* begin LISTED ENTRIES *

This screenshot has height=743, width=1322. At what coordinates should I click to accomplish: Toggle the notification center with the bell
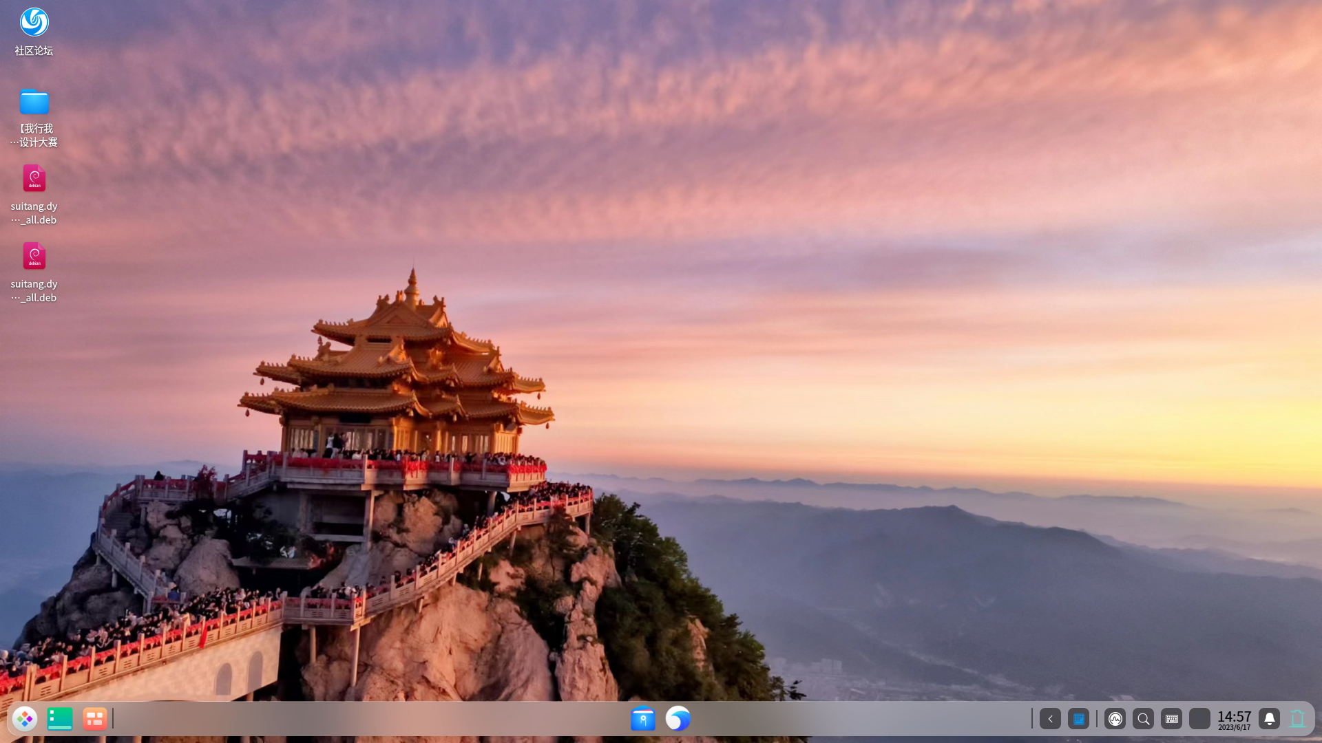click(1269, 718)
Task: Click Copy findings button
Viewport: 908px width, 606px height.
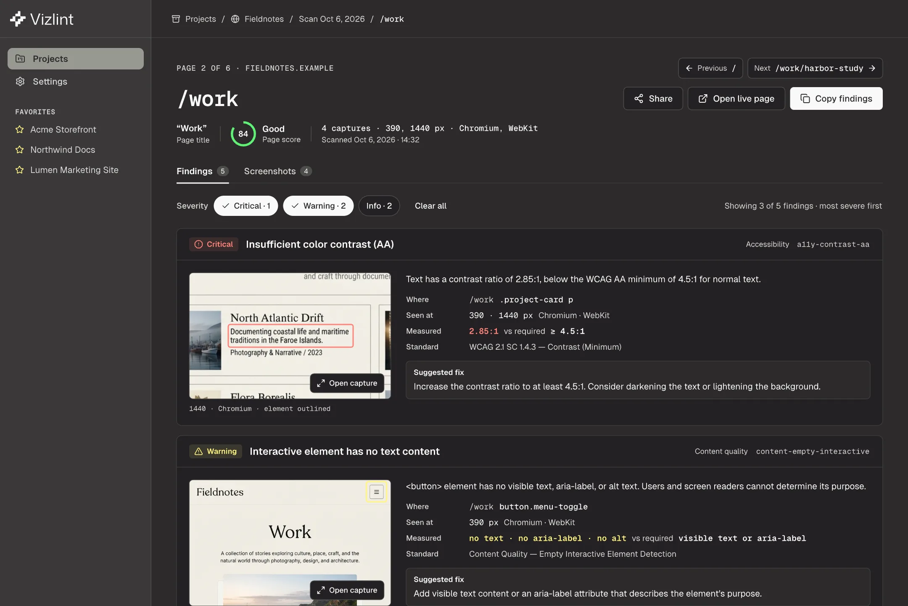Action: pyautogui.click(x=836, y=98)
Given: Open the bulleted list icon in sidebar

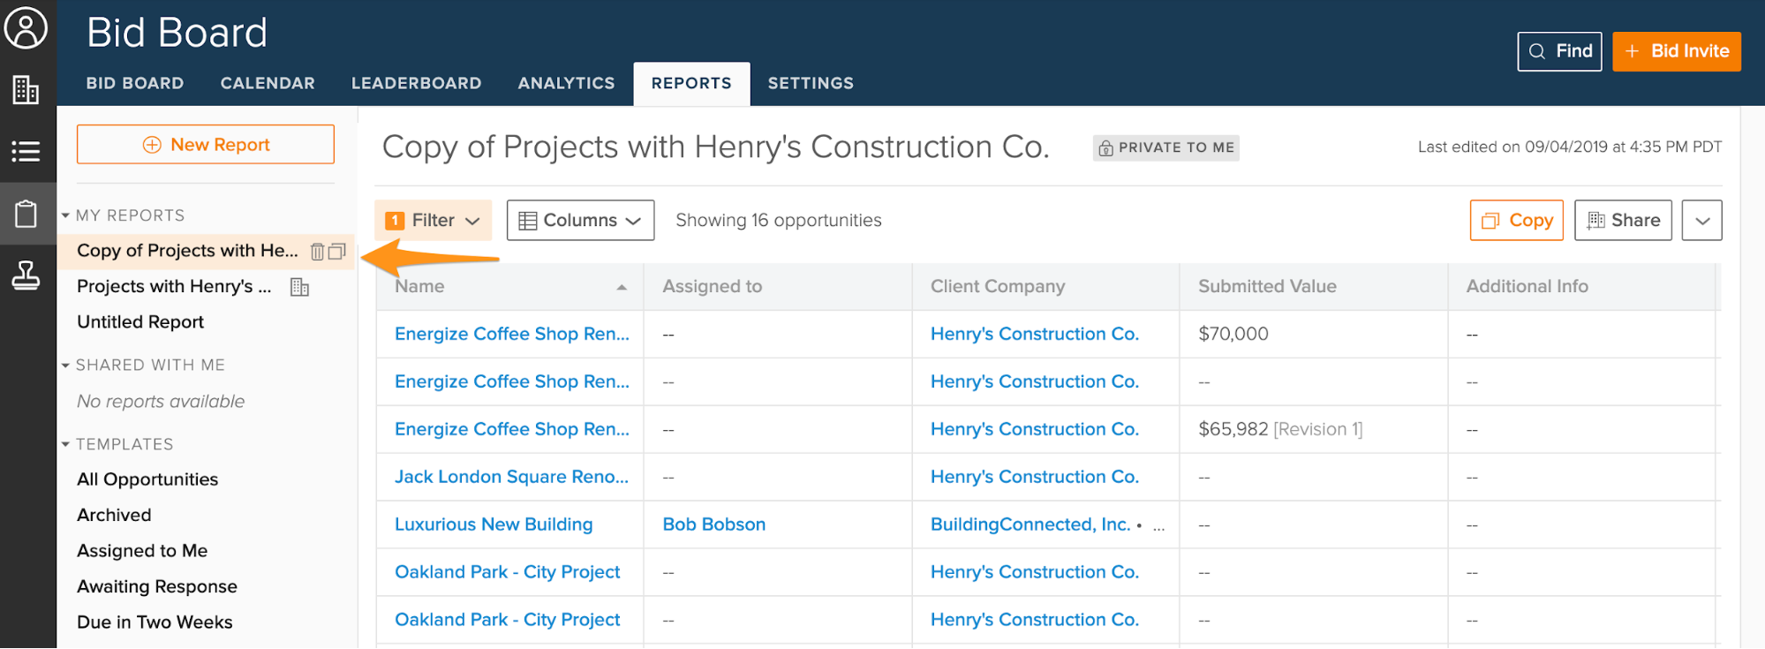Looking at the screenshot, I should [26, 151].
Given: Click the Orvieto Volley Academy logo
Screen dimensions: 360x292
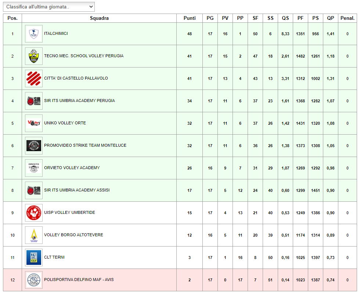Looking at the screenshot, I should click(34, 168).
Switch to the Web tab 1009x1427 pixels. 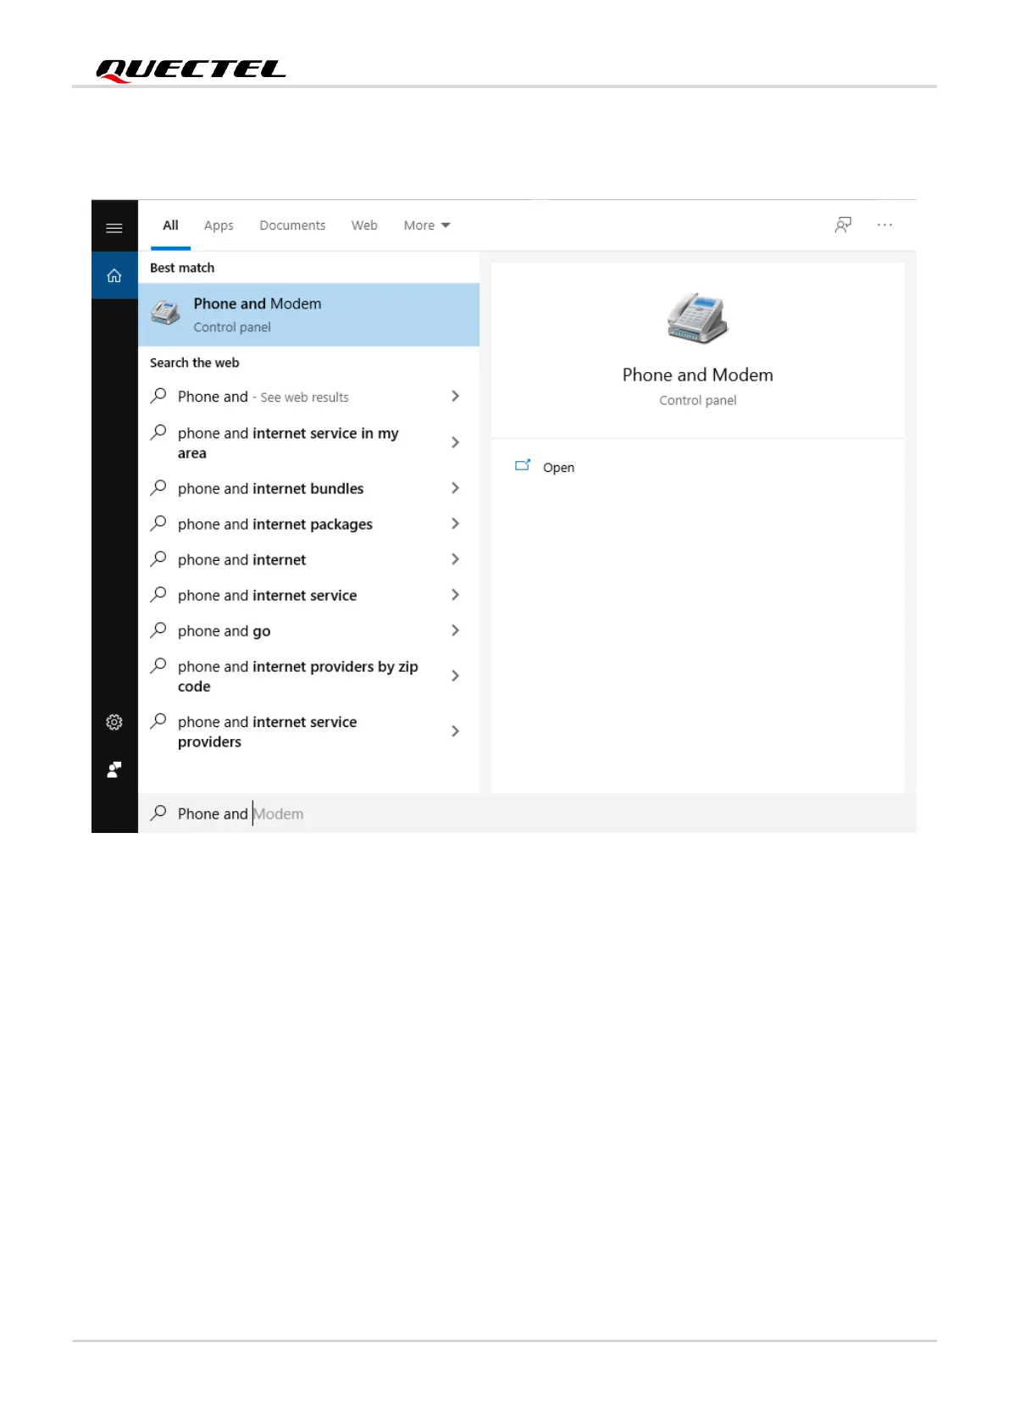(364, 225)
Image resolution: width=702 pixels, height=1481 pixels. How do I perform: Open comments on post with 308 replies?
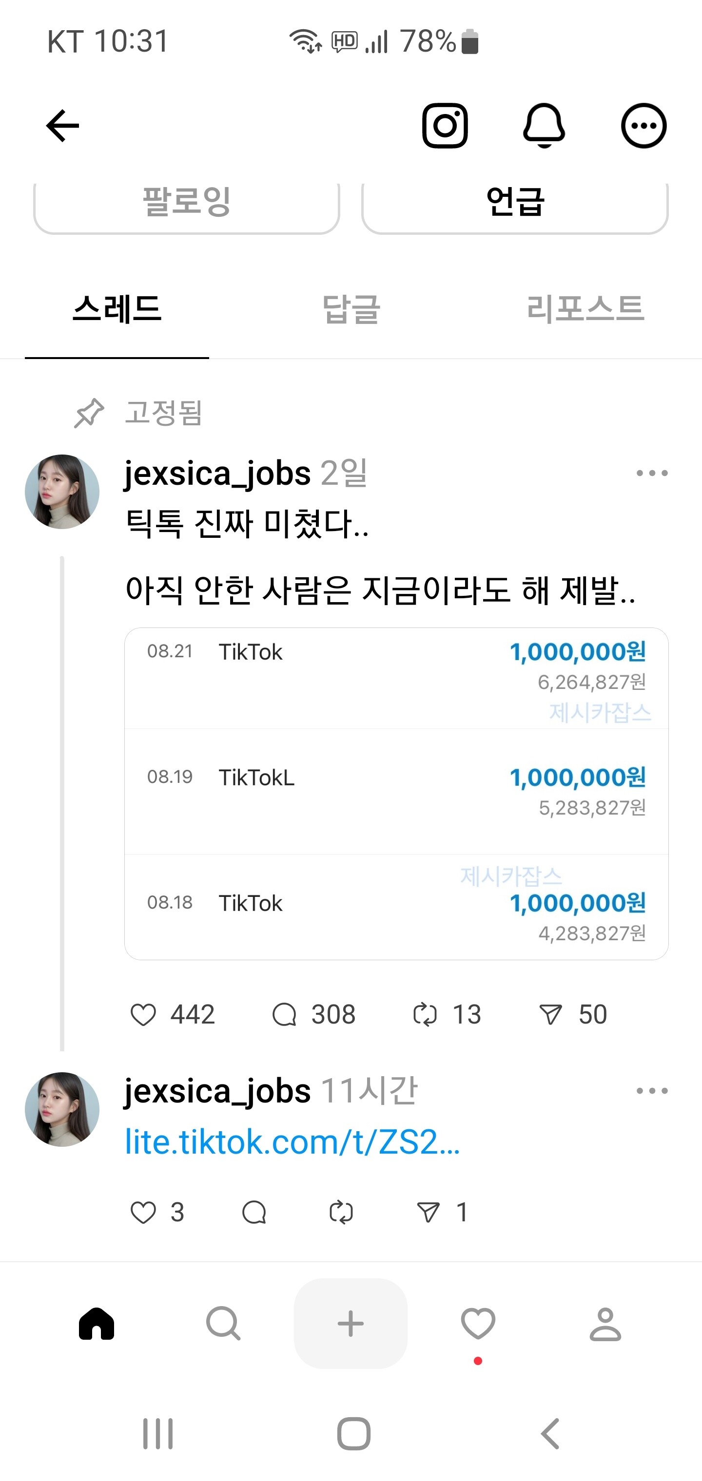coord(284,1015)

* end LISTED ENTRIES *

• **WRITTEN INSTRUCTION**
Transcribe the lines from the one containing "Image resolution: width=702" through the end of the saved entries, word for word. Leave the pictures out.

• **SOLVED EXERCISE**
Image resolution: width=702 pixels, height=1481 pixels. How do I perform: Open comments on post with 308 replies?
coord(284,1015)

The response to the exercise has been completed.